Entries from a dataset
--------------------------------------------------

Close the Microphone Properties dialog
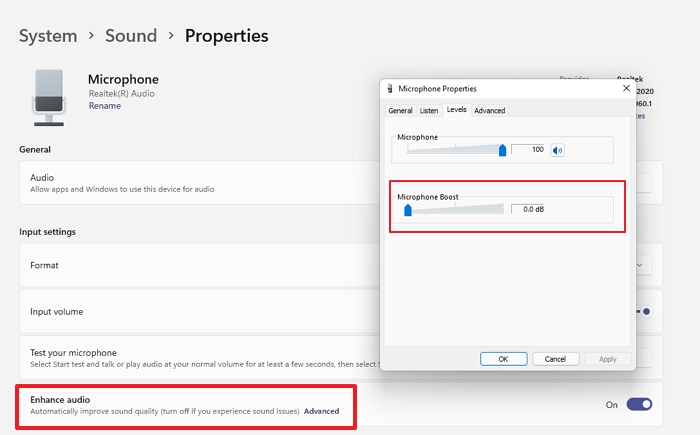 [x=625, y=89]
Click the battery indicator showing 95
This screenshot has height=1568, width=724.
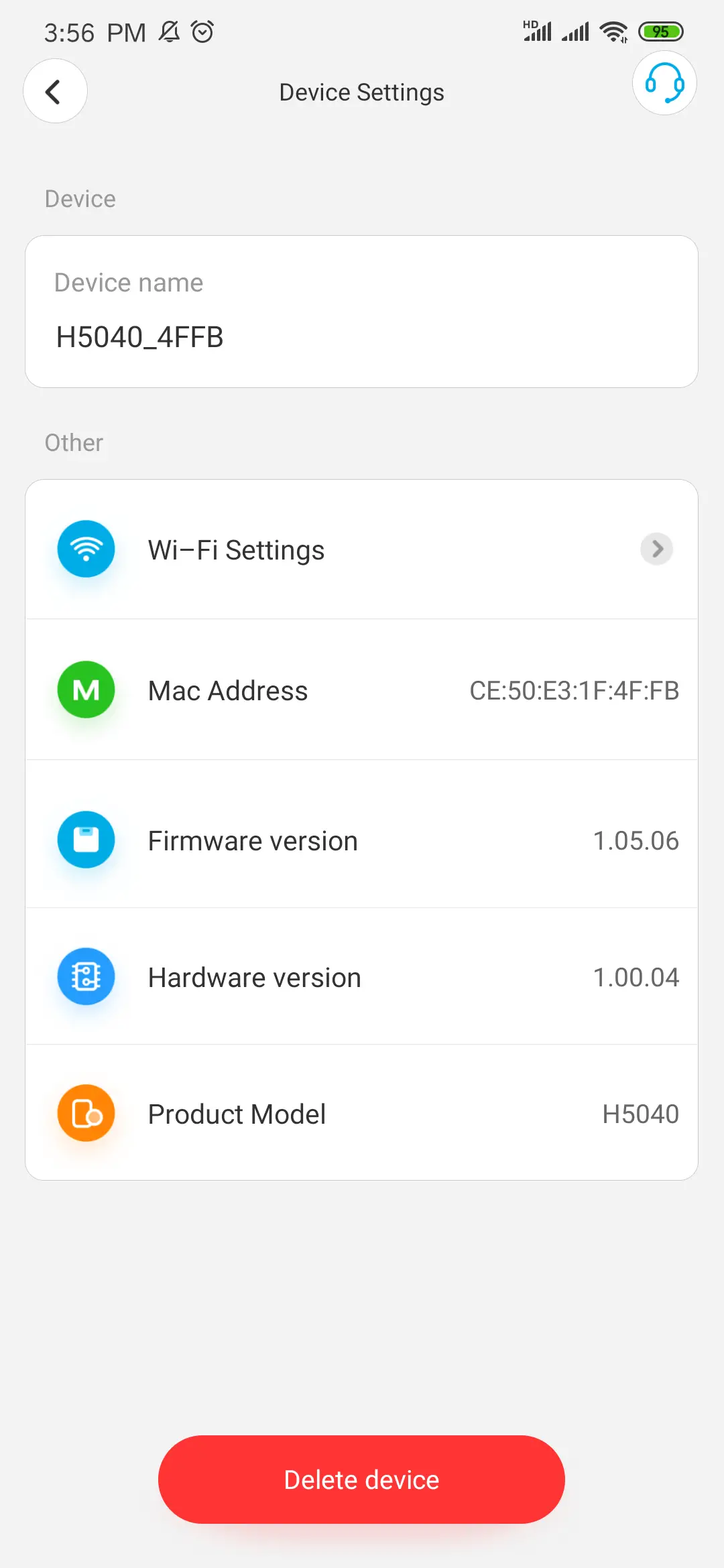tap(661, 31)
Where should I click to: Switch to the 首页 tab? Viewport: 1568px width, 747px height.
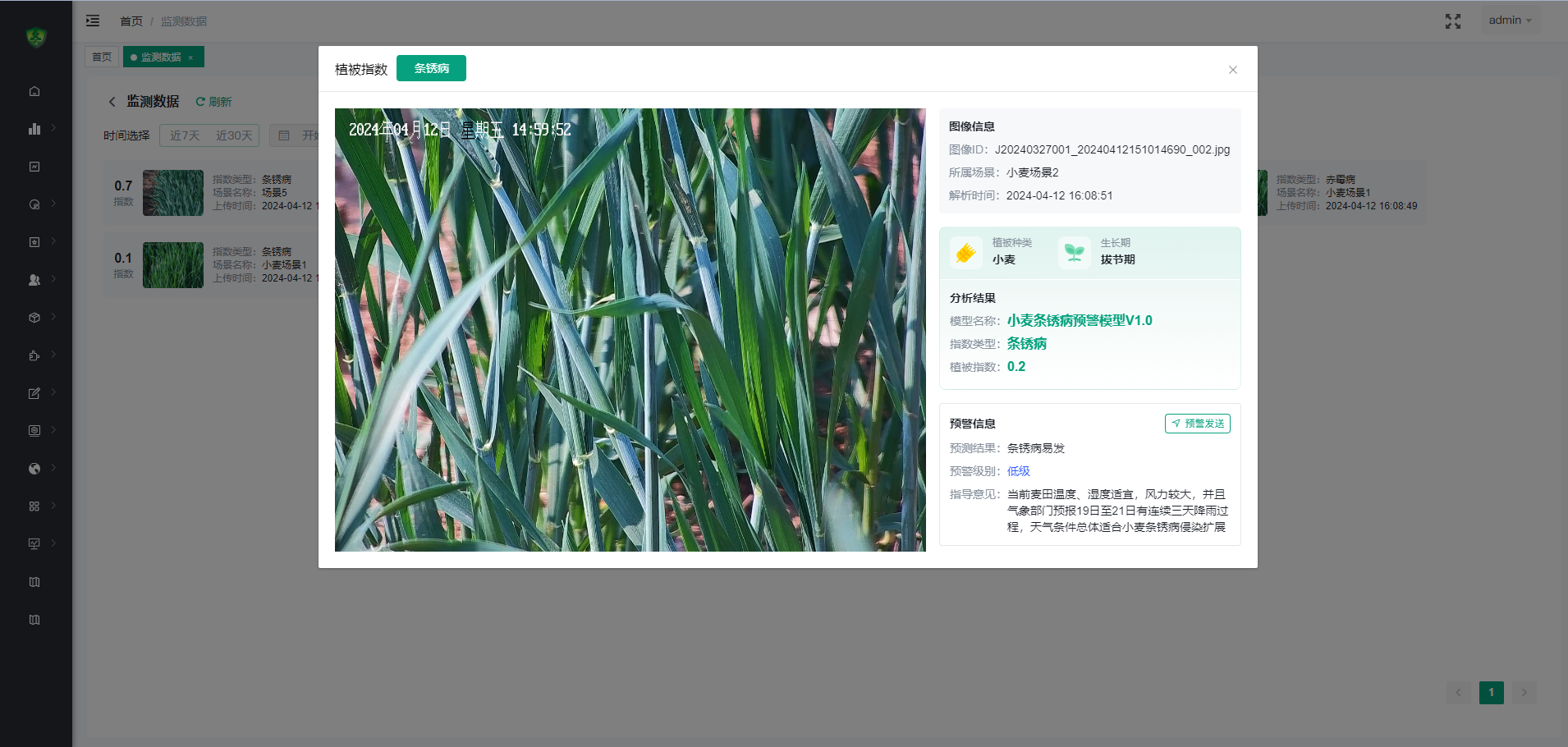click(x=102, y=57)
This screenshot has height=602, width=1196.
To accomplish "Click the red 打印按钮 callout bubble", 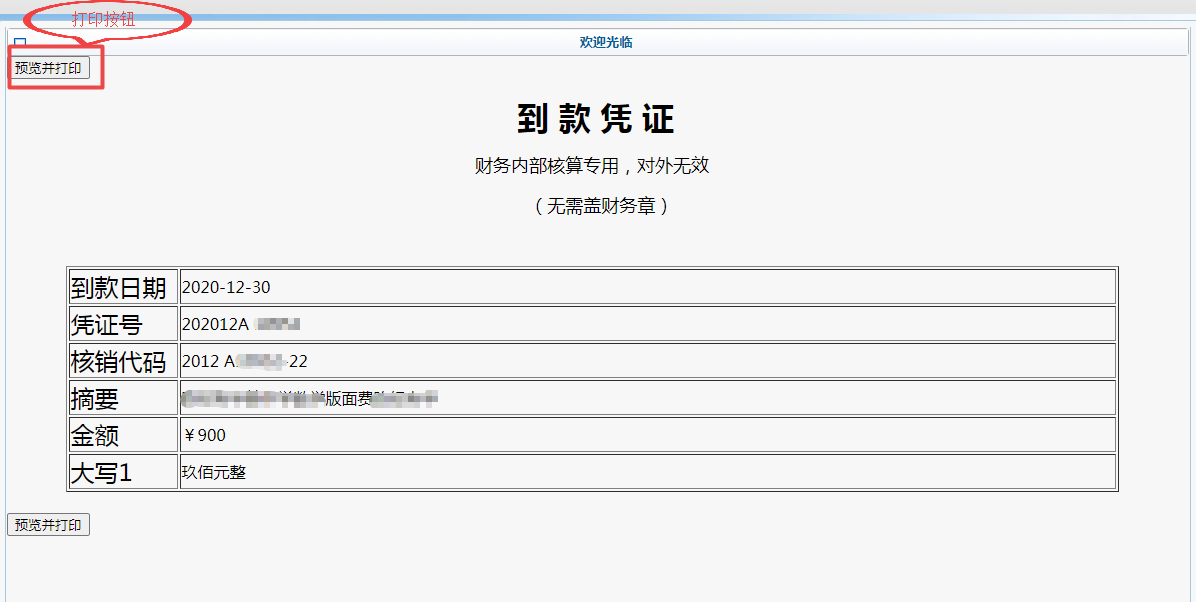I will 105,19.
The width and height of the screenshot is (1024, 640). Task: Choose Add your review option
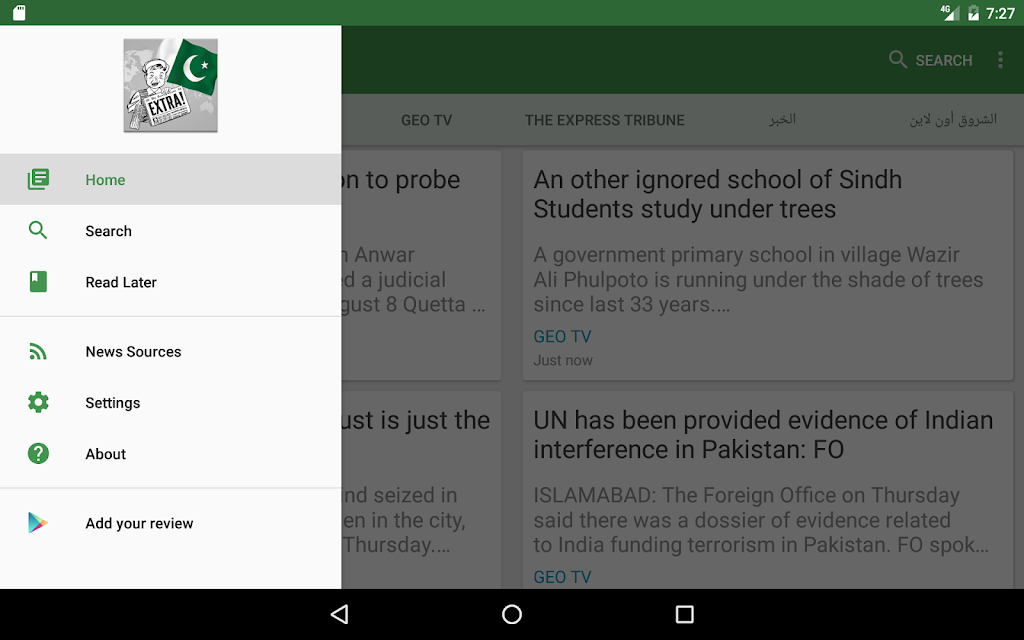[x=170, y=523]
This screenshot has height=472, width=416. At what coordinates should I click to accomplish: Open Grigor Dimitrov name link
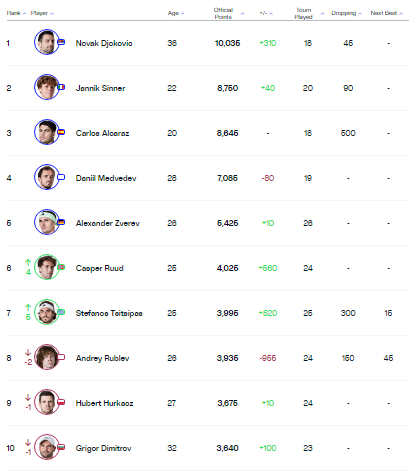104,448
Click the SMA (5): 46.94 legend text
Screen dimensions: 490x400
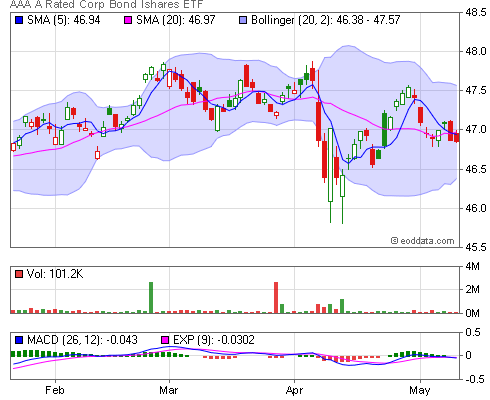pyautogui.click(x=64, y=20)
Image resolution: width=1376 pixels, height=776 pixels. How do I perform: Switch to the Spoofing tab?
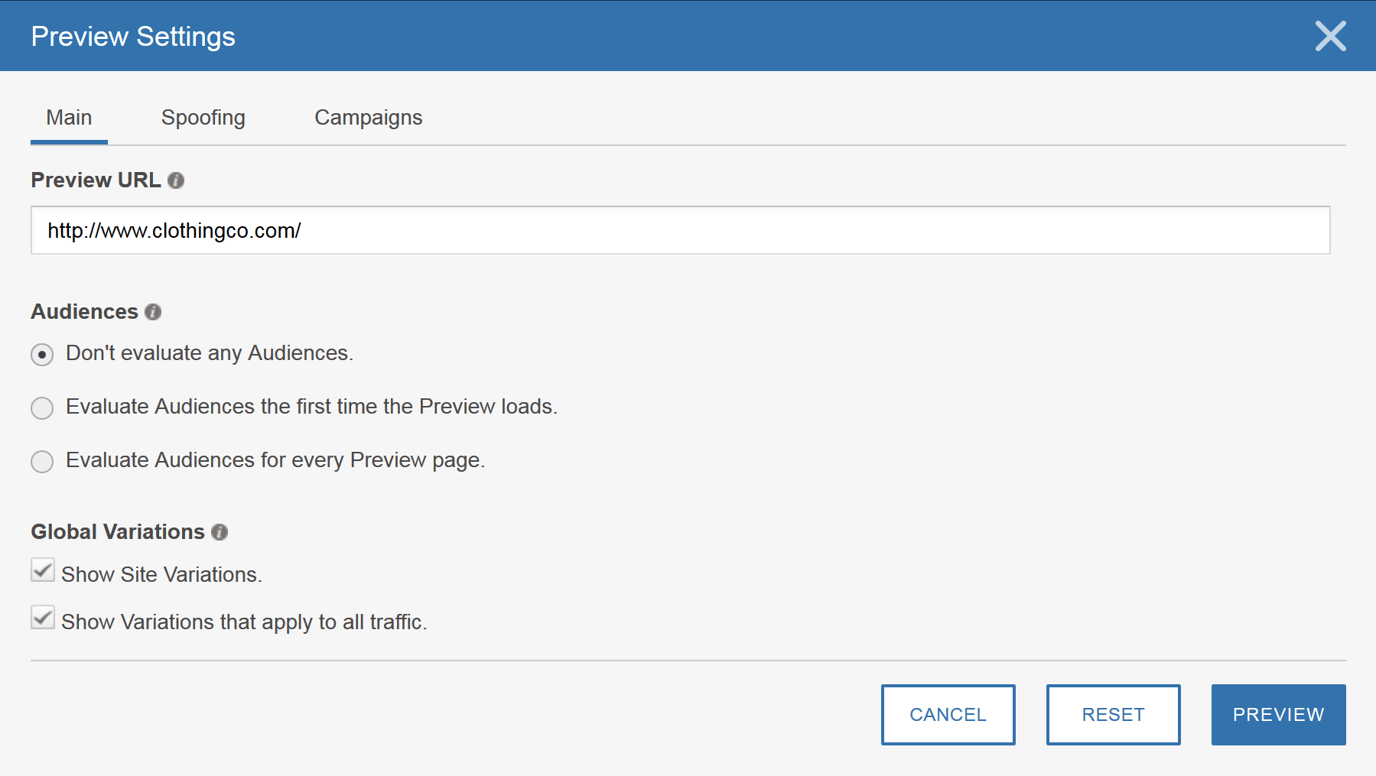[x=203, y=117]
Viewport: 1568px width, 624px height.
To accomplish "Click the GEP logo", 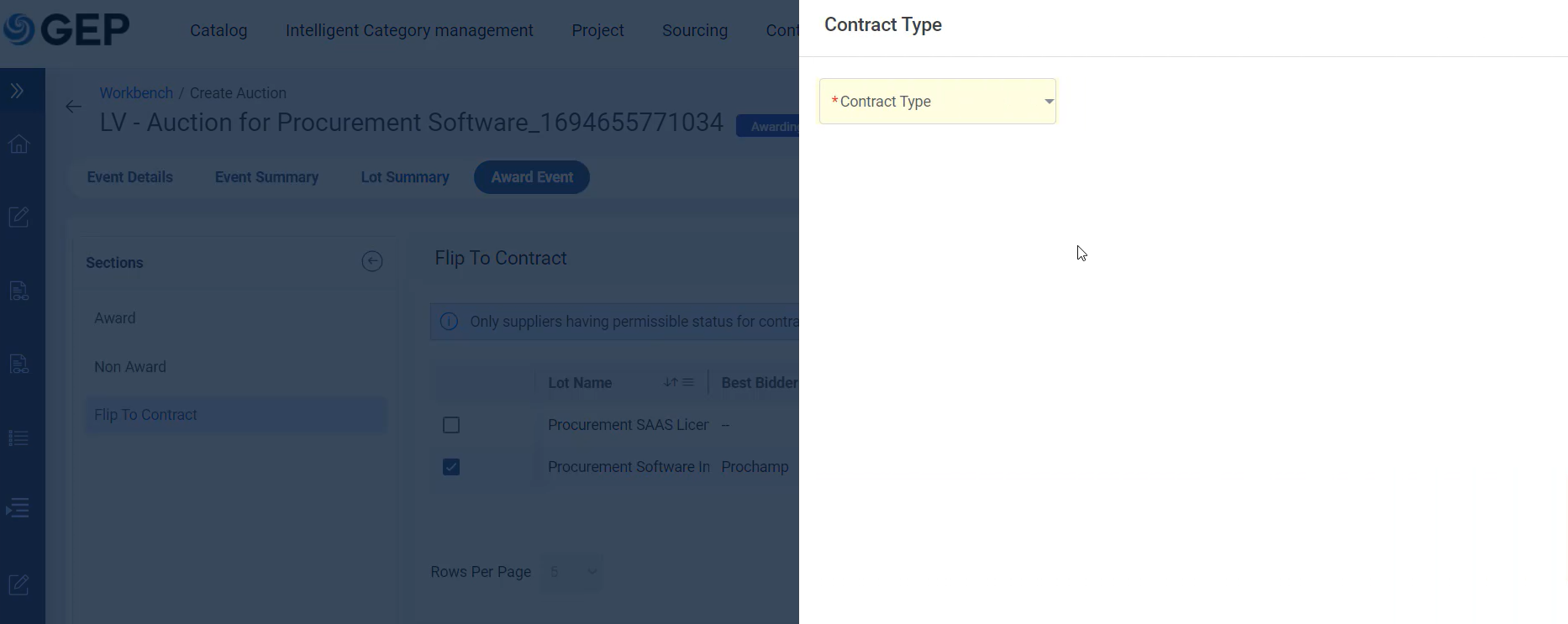I will [66, 29].
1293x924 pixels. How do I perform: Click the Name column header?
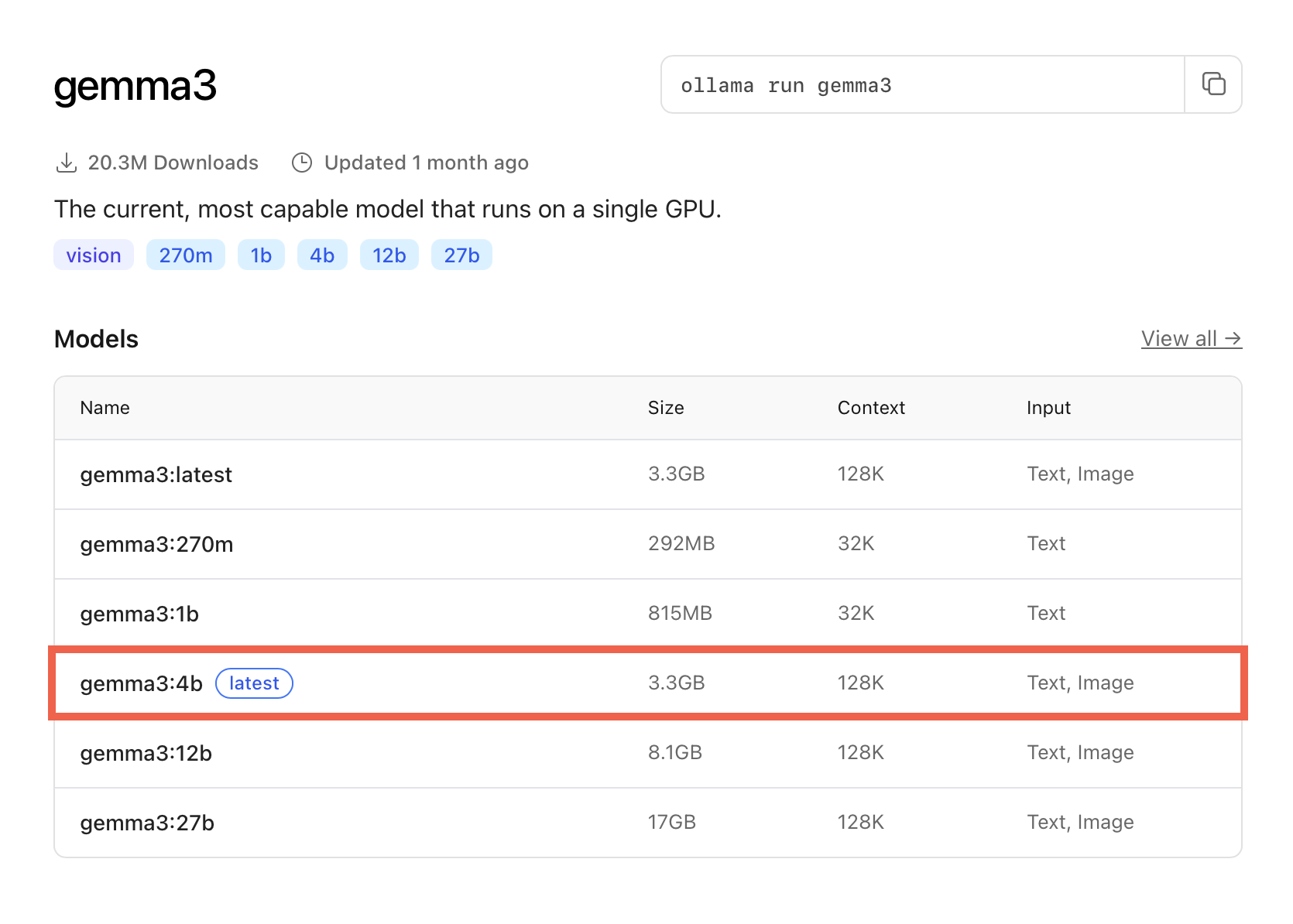(105, 408)
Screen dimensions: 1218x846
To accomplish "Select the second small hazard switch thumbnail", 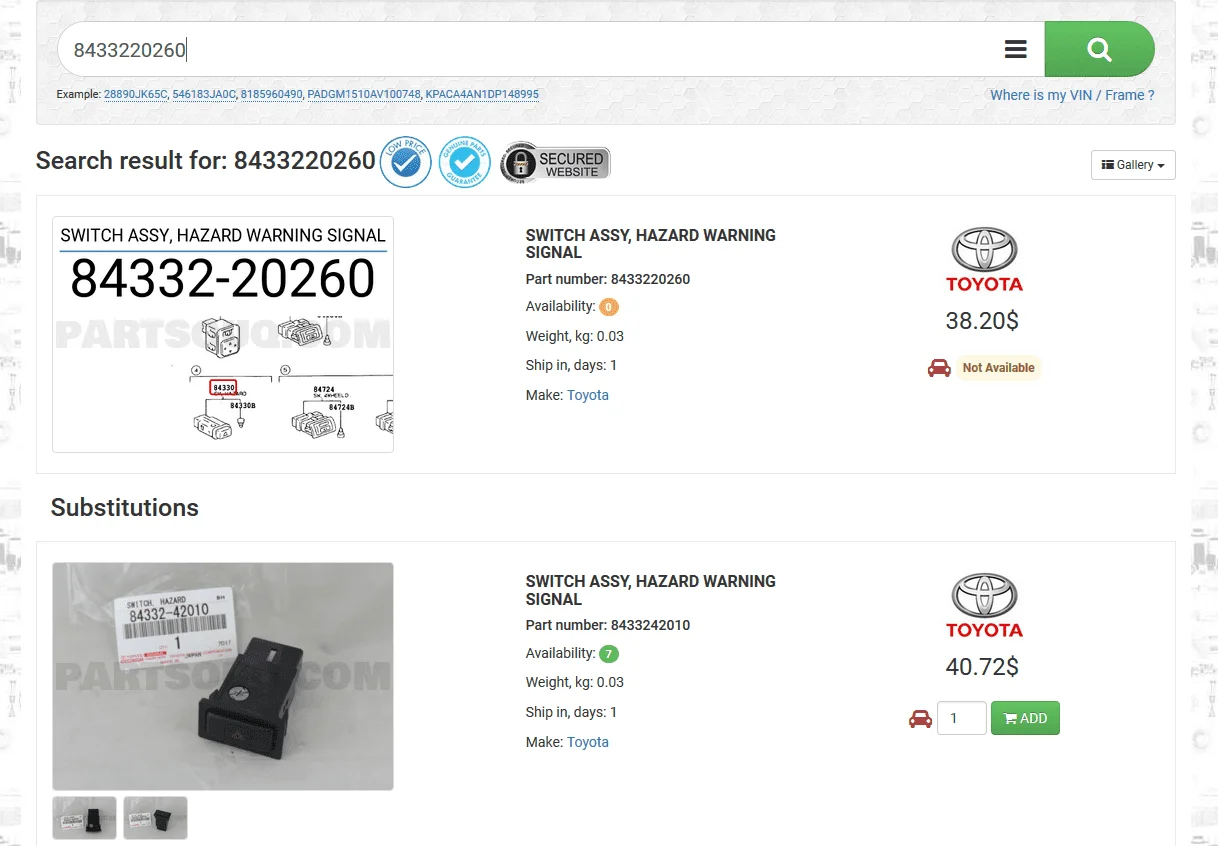I will click(155, 817).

--------------------------------------------------

▶ _Work to complete_
Lay out the listing from its first line through the line containing "click(x=102, y=57)" as a JSON list of strings, one string per line, with blank lines omitted. Leave the pictures out of the answer.

▶ _Result of the task_
[
  "Close the Microphone Properties dialog",
  " [x=625, y=89]",
  "Click the battery indicator showing 95",
  "This screenshot has height=1568, width=724.",
  "tap(661, 31)",
  "Where should I click to: Switch to the 首页 tab? Viewport: 1568px width, 747px height.",
  "click(x=102, y=57)"
]